▶ [Source data]:
>> Begin

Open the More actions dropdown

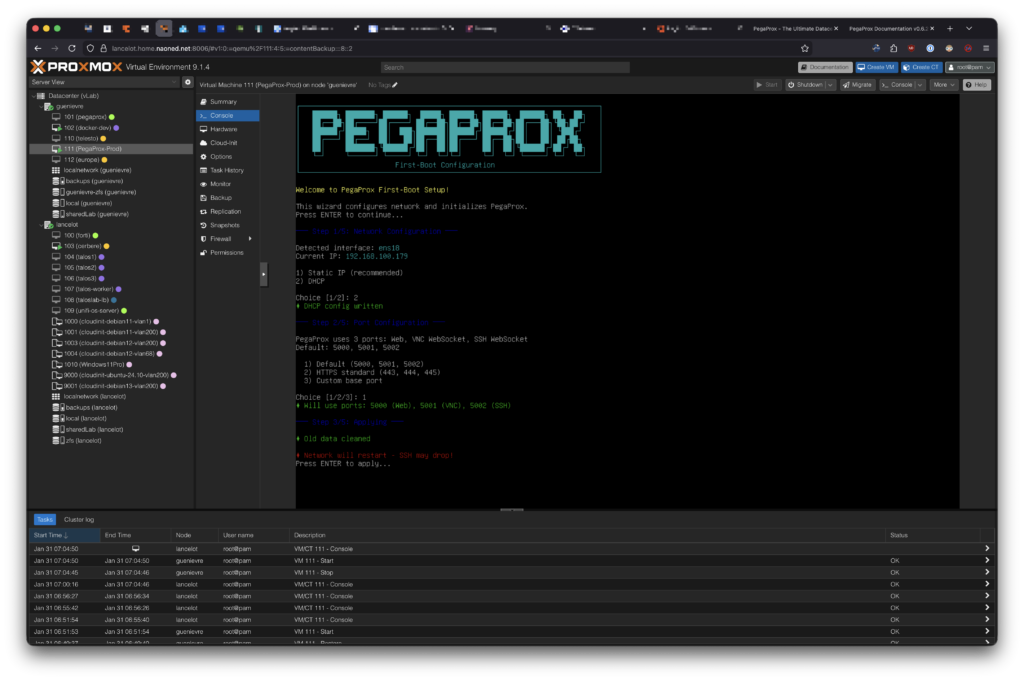[942, 85]
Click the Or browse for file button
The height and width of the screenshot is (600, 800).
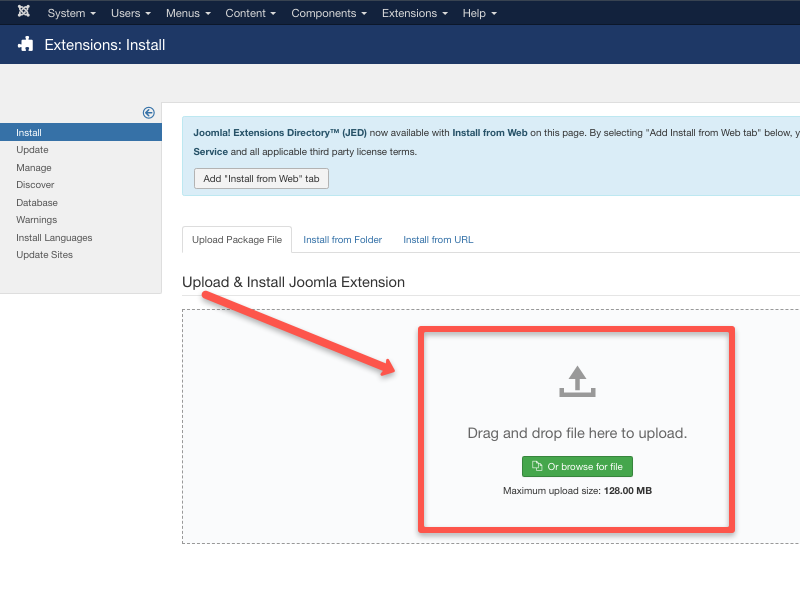click(577, 467)
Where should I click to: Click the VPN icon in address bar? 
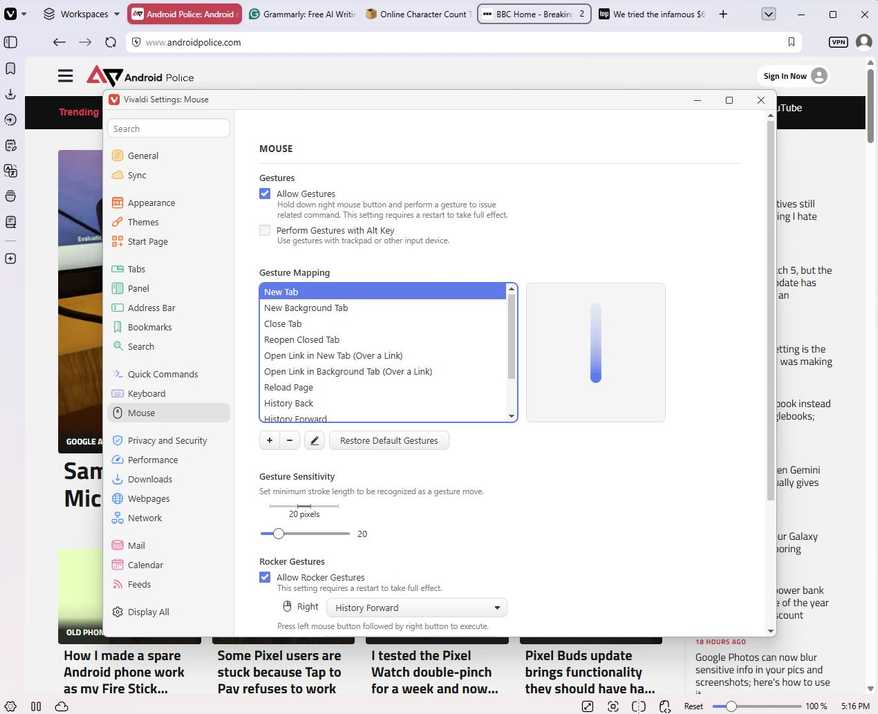pyautogui.click(x=838, y=42)
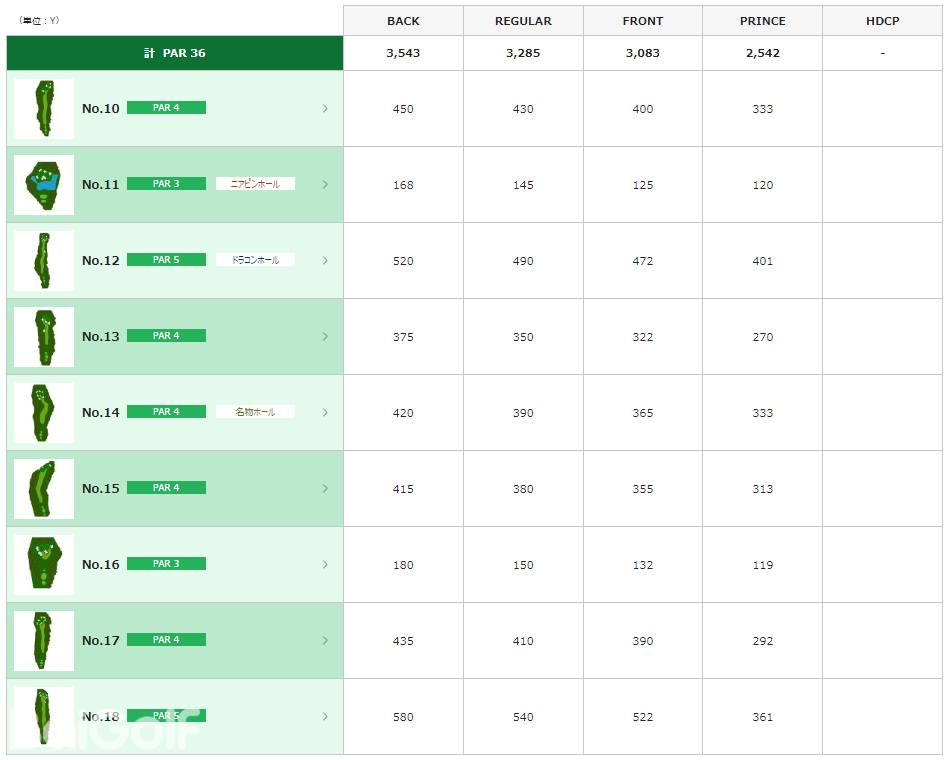The image size is (948, 760).
Task: Click the ドラコンホール label on No.12
Action: click(255, 260)
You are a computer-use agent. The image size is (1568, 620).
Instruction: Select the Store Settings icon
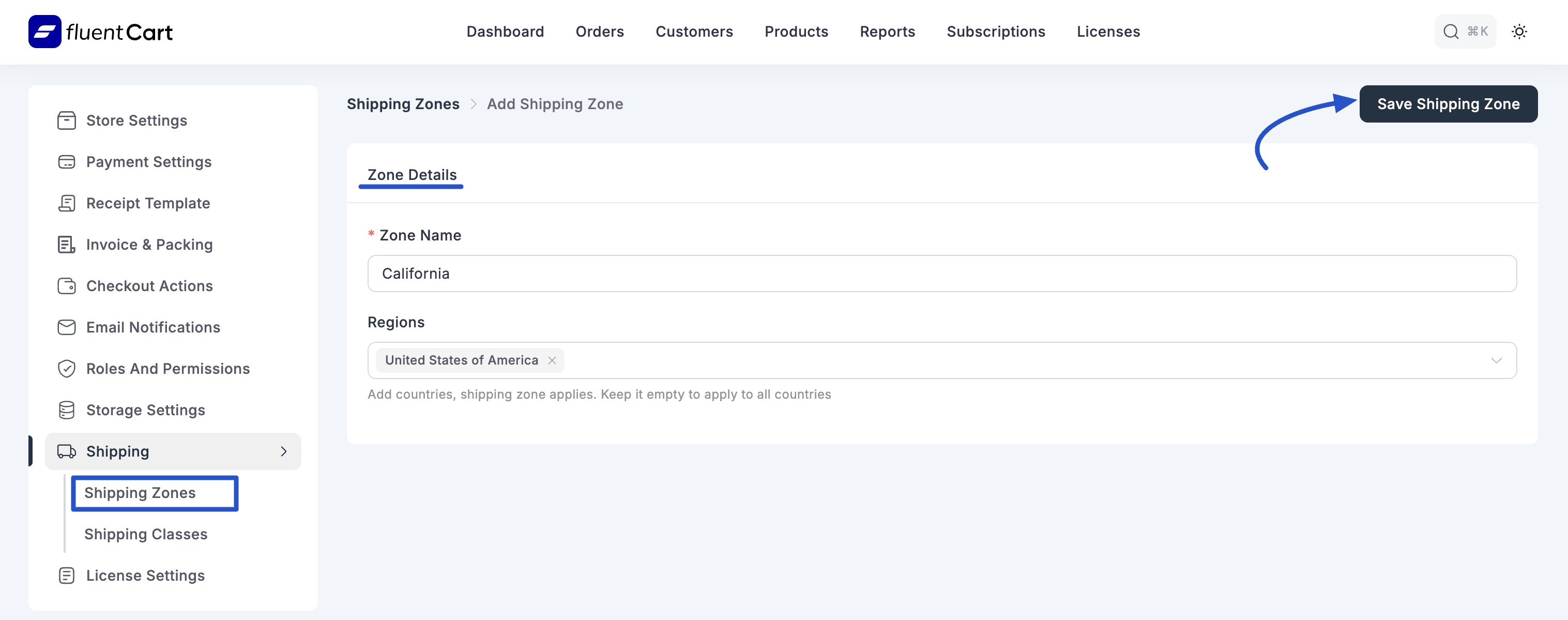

>> End

▶ [What you will do]: Could you turn every line of the source data above into a numbered list, skipping blank lines and leaving the pictures out?

▶ [Result of this task]:
1. Open the More actions dropdown
2. [942, 85]
3. Click the Or browse for file button
4. The height and width of the screenshot is (600, 800).
5. click(577, 467)
6. Where should I click to: Click the VPN icon in address bar? 
7. pyautogui.click(x=838, y=42)
8. The image size is (948, 760).
9. Task: Click the ドラコンホール label on No.12
10. Action: click(255, 260)
11. You are a computer-use agent. The image size is (1568, 620).
12. Instruction: Select the Store Settings icon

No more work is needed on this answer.